# Analysis of English Premier League

### Content

 1. Introduction: English Premier League
 2. Data description
 3. Research questions
 4. Data preparation: cleaning and shaping

## 1. Introduction: English Premier League

The Premier League, often referred to as the English Premier League or the EPL outside England, is the top level of the English football league system. Contested by 20 clubs, it operates on a system of promotion and relegation with the English Football League (EFL). Seasons run from August to May with each team playing 38 matches (playing all 19 other teams both home and away). Most games are played on Saturday and Sunday afternoons.

The competition was founded as the FA Premier League on 20 February 1992 following the decision of clubs in the Football League First Division to break away from the Football League, founded in 1888, and take advantage of a lucrative television rights deal.

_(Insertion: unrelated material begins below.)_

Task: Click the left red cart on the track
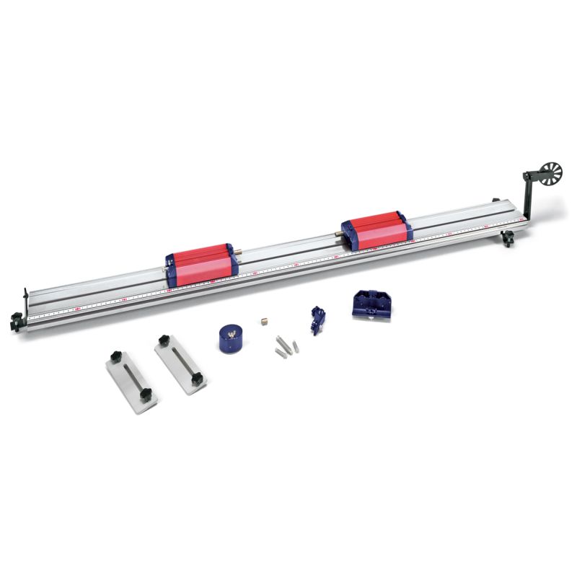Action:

The Premier League is the most-watched sports league in the world, broadcast in 212 territories to 643 million homes and a potential TV audience of 4.7 billion people. For the 2018–19 season average Premier League match attendance was at 38,181,second to the Bundesliga's 43,500, while aggregated attendance across all matches is the highest of any league at 14,508,981. Most stadium occupancies are near capacity. The Premier League ranks second in the UEFA coefficients of leagues based on performances in European competitions over the past five seasons as of 2019, only behind Spain's La Liga.

Source(https://en.wikipedia.org/wiki/Premier_League)

## 2. Data description 

According to the intro information about English Premier League (EPL), it is clear that EPL is the one of the most followed football league in the world. There are popular clubs like Manchester United, Manchester City, Liverpool and etc. It is interesting to discover and compare different features of matches.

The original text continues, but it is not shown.